Resection and reconstruction of pancreatic artery aneurysms
Some patients with the compression of the celiac trunk by the median arcuate ligament (MAL) suffer pancreatic artery aneurysms (PAAs) due to excessive blood flow from the superior mesenteric artery. These aneurysms are in peril because they are prone to rupture irrespective of size.

A 44-year-old man who was first diagnosed to have a visceral artery aneurysm with a diameter of 43 mm was accidentally found by ultrasound examination at a regular medical check-up. He was on anti-hypertensives and lipid-lowering drugs. There was no other remarkable past medical history. Contrast-enhanced CT revealed the compression of the celiac trunk by the MAL and a PAA originating from the first jejunal artery.

First, the patient underwent laparoscopic excision of the MAL in order to release the compression of the celiac trunk. The follow-up angiography revealed that the blood flow of the GDA was retrograde and that the arterial blood to the liver, the stomach, and the spleen were completely supplied by the SMA via the GDA. A stent was placed at the celiac trunk in an attempt to increase the blood flow of the celiac trunk. Coil embolization of the aneurysm was abandoned because of anatomical difficulties. The follow-up CT revealed the gradually growing PAA. The patient was finally willing to undergo resection and reconstruction of the aneurysm which seemed to rupture sooner or later.

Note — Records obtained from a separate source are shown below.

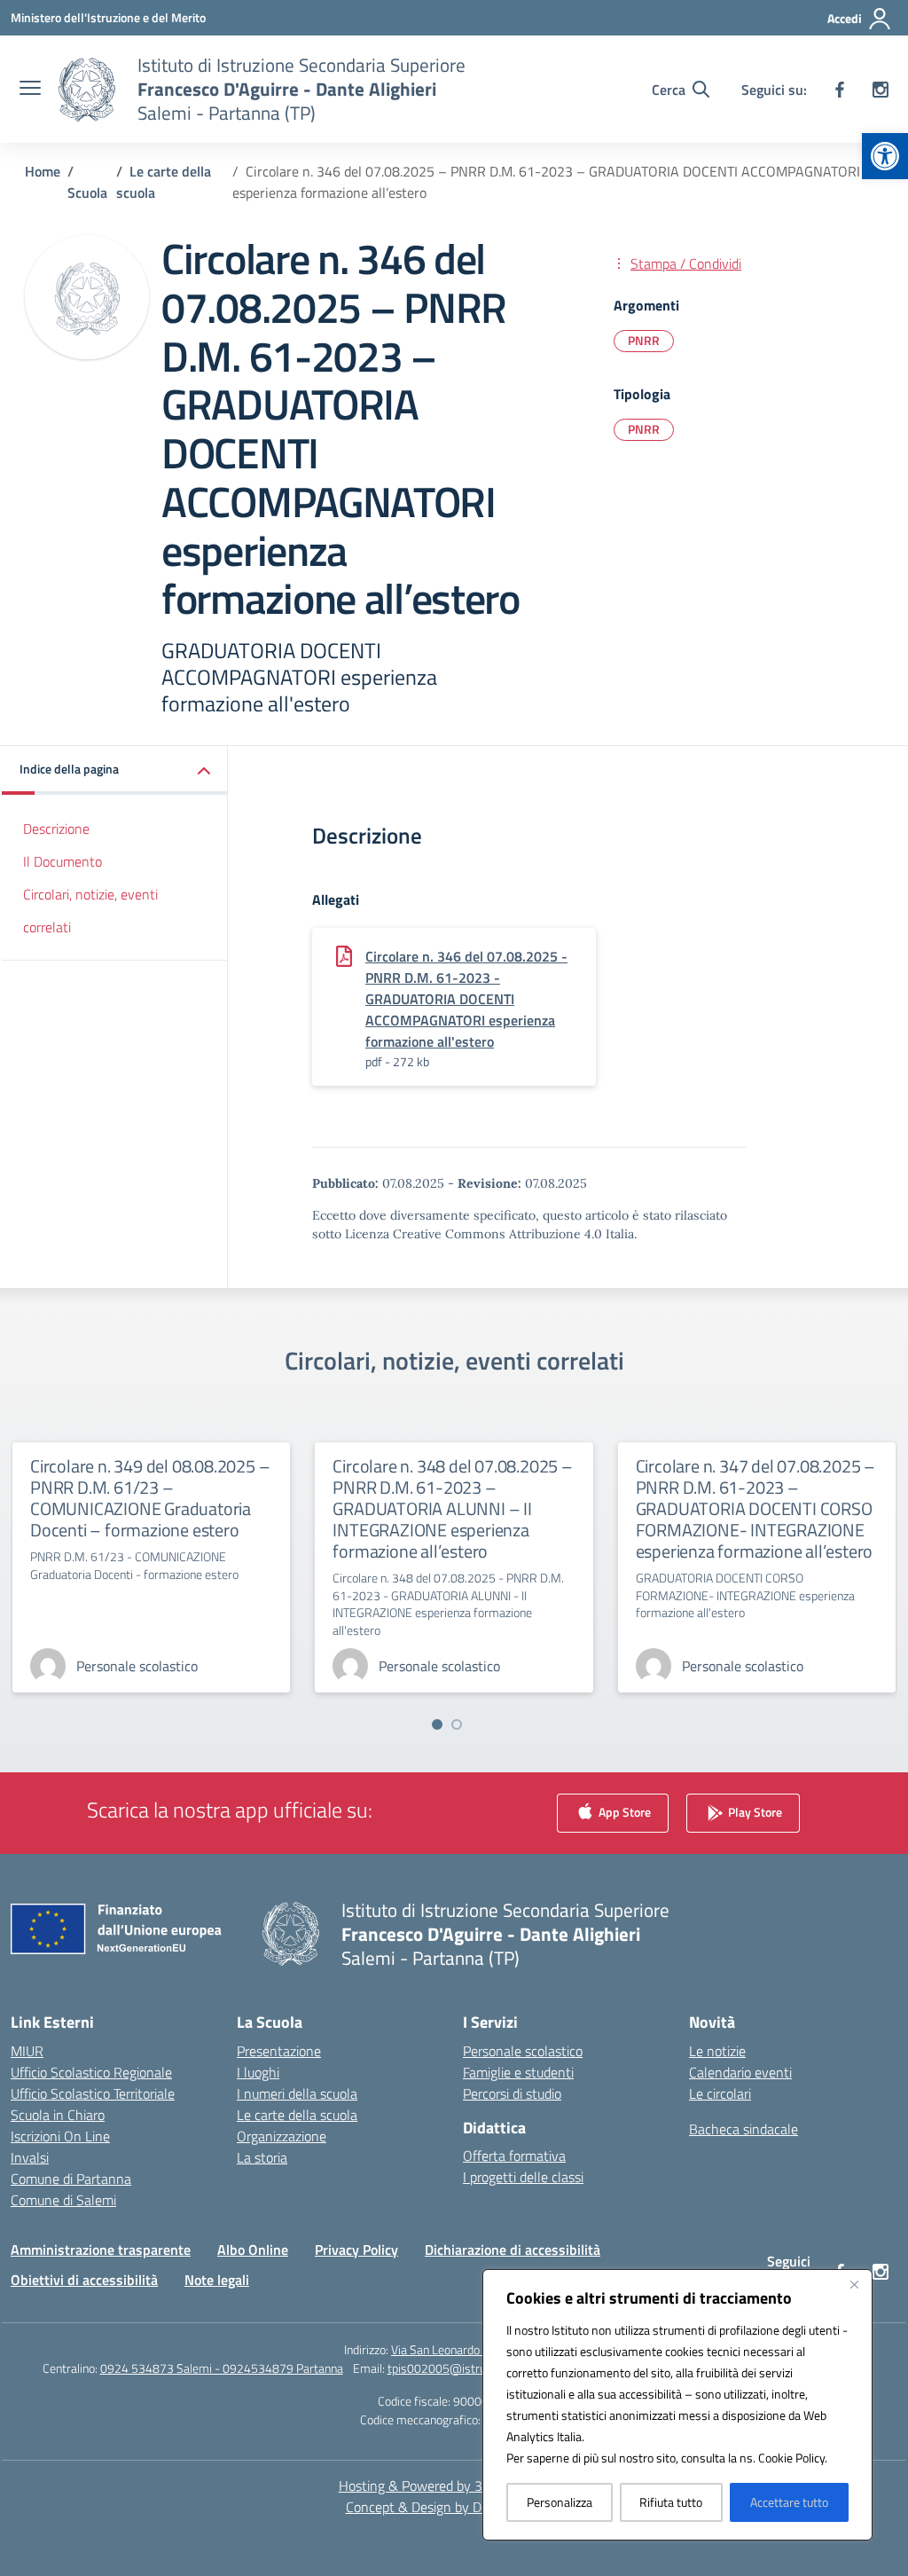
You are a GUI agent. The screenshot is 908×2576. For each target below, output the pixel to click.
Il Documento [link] (62, 861)
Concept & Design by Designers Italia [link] (454, 2506)
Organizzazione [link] (281, 2136)
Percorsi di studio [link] (512, 2093)
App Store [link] (623, 1811)
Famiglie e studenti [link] (518, 2072)
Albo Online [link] (252, 2249)
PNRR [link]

The abdomen was entered by an upper midline incision. The aneurysm was located near the ligament of Treitz. The SMA, the IPDA, the J1, the proper hepatic artery (PHA), and the GDA were controlled with tapes. First, the GDA was clamped in order to test whether the hepatofugal flow from the celiac trunk was restored. Although the stent placed in the celiac trunk proved to be patent by the preoperative CT, the attempt was not successful. The retrograde blood flow from the SMA via the GDA proved to be vital to the liver, the stomach, and the spleen. Next, the J1 was clamped in order to test whether this artery could be sacrificed in an attempt to simply reconstruct the arteries by an end-to-end anastomosis. Because the color of the proximal jejunum was darkened after this artery was clamped, this artery could not be sacrificed. The aneurysm was resected just below the IPDA branch of the J1. The flow of the IPDA was restored by an end-to-side anastomosis between the IPDA and the J1, as previously reported. The anastomotic procedure was completely done on the left side of the SMA. The posterior walls were intraluminally sutured by a continuous 7-0 non-absorbable suture and the anterior walls were sutured by an over-and-over continuous 7-0 non-absorbable suture.

The operation time was 308 min. and the intraoperative blood loss was 220 ml. The postoperative course was uneventful and he was discharged from the hospital on postoperative day 7. His blood pressure was strictly controlled by anti-hypertensives. The follow-up CT 2 years and 9 months after the operation revealed no recurrence of aneurysms and the patent anastomosis.